And so it continues…

[another in my growing series of discussions of Shakespeare in my long-term substitute teaching classroom… if you’re looking for The Tempest, sorry… give me a couple more weeks… sorry]

So another week, another #getthemoutoftheirdesks activity. This time, we’re going to a funeral!

There’s a great exercise from Creative Shakespeare: The Globe Education Guide to Practical Shakespeare, from the folks over at Shakespeare’s Globe in London, that I can’t wait to try out.

Back in Shakespeare’s day, actors were not given full scripts. They did not know and could not read their scene-partners’ scripts and lines. Parchment and paper was at such a premium that all the actors had were cue scripts, which would include their speeches, and the three-to four words that led up to them. So the rehearsal process was first a listening one…and since acting (at least modern, if not Elizabethan) is about reaction as much as it is about action, this is a great lesson for the students to learn as they try to break down the scene.

So exercise focuses on the middle section of the funeral oration: it begins with Antony’s introduction of Caesar’s will, his second prop for his funeral oration; it ends with him beginning to reveal and talk in detail about the first prop (Caesar’s corpse, of course). There are parts for Antony, four separate citizens, and “all” citizens.

I’ll hand out the parts with only Antony as a volunteer, the rest random. Before we head out to our playroom (thank goodness for the empty classroom across campus), we’ll do a first, rough read-through just to get a feel for it (and for “everyone” to realize they need to pay attention, too).

When we get to the room, we’ll run through the scene a couple of times. I’ll urge the “all” students not to even attempt to say their parts in unison. As part of a mob, verbal chaos is a good thing.

As we get further into the one-hour rehearsal “process,” we’ll talk more about and implement stage movement based on the clues we get from the stage directions. And in the final rehearsals, I’ll give them an idea of stage and audience awareness.

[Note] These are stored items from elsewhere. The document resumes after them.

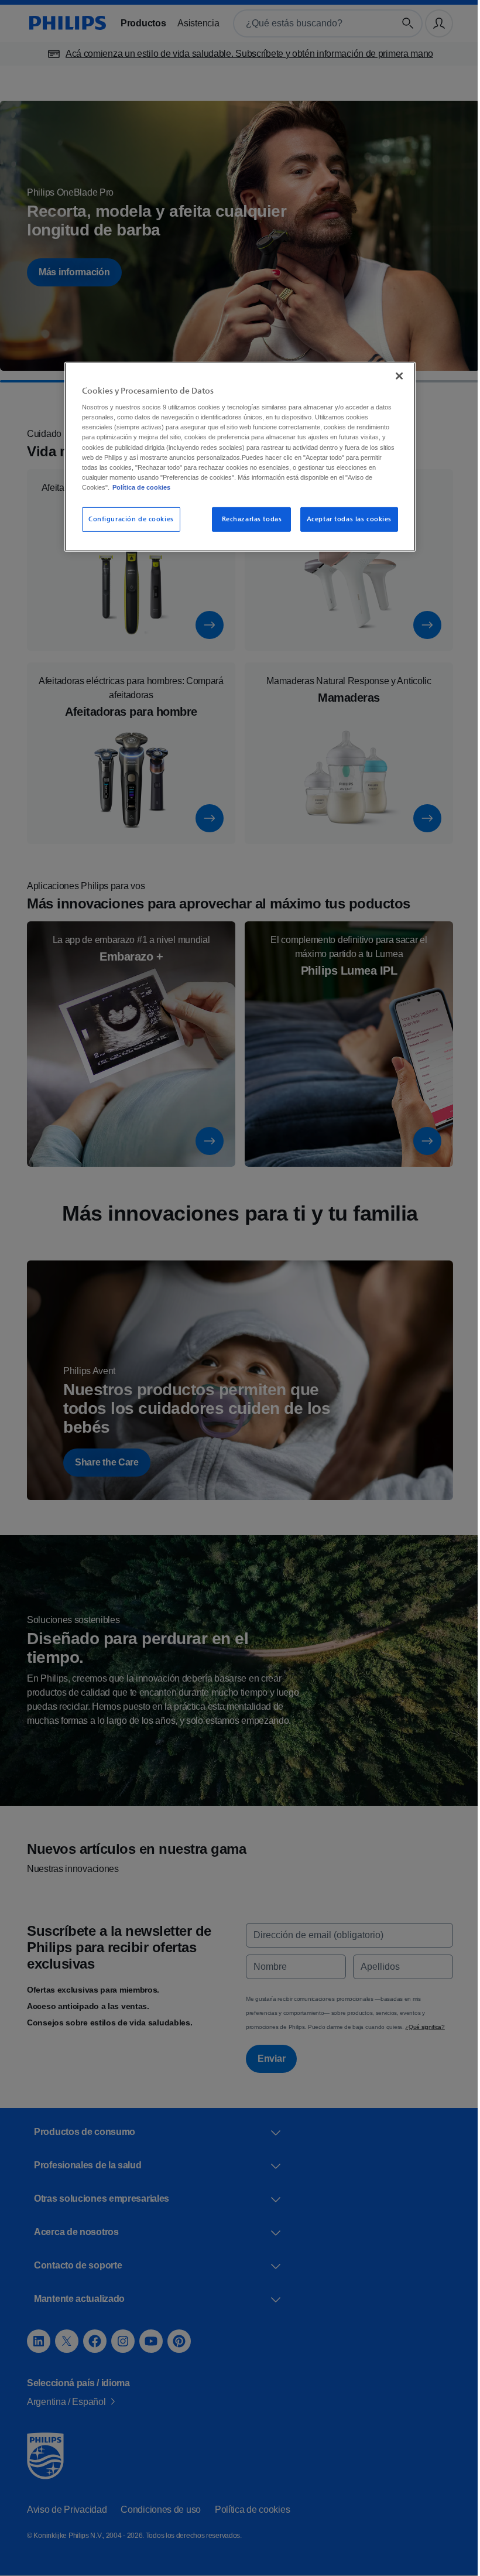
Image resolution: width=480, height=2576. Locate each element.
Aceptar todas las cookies (344, 518)
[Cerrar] (395, 375)
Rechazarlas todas (248, 518)
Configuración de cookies (127, 518)
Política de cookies (216, 487)
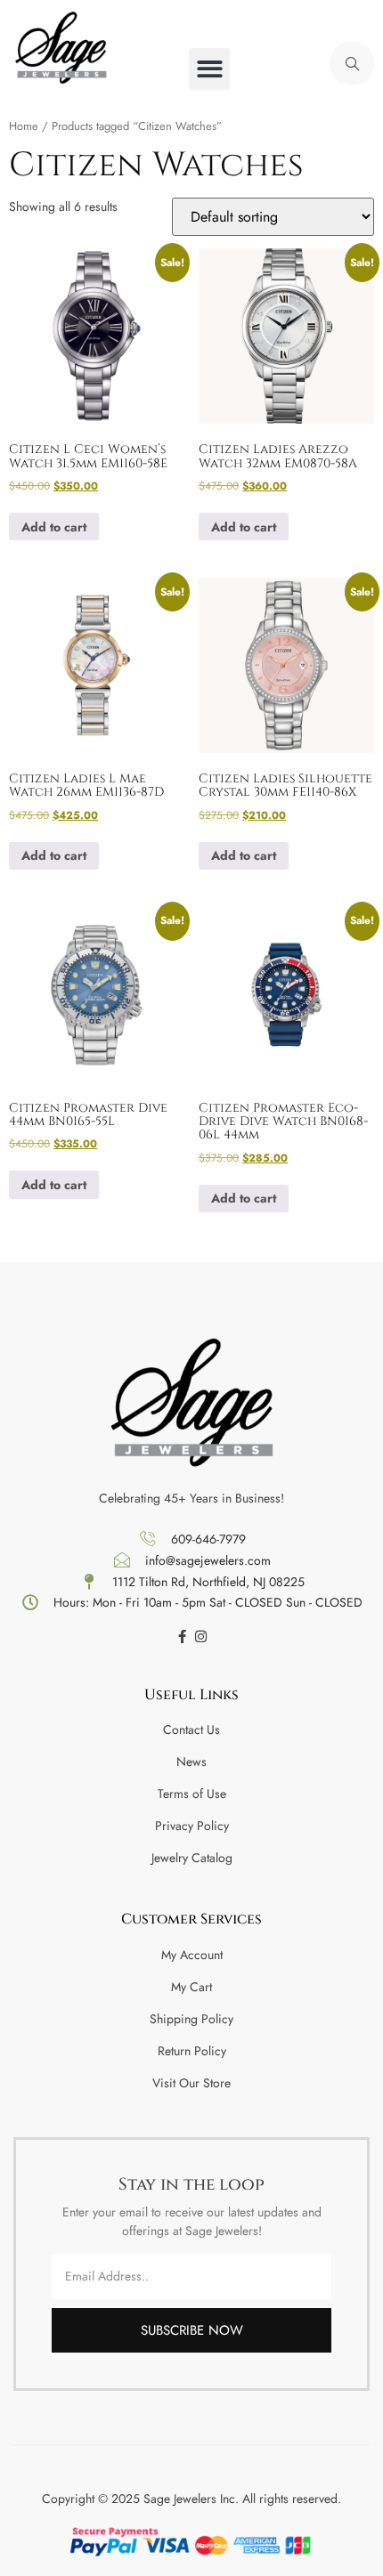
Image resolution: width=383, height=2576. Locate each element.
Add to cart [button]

What I’m hoping they get out of the lesson is three-fold: a rough idea of the Elizabethan rehearsal process; a sense of stage and audience awareness; and a feel for how chaotic the scene would have felt. As a follow-up, we’ll discuss Antony’s masterful use of language to manipulate this unruly mob: he never controls them completely, but he is able to turn their destructive power toward the conspirators.

I can’t wait to do this.

But first, we need to kill Caesar. We’ll act that out tomorrow. And for that, I’m going to try something. Each character will be played by two students: one to read the part, the other to physicalize it. I have no idea if this will work or not… It may work just fine, or it may totally crash and burn. I’ll let you know.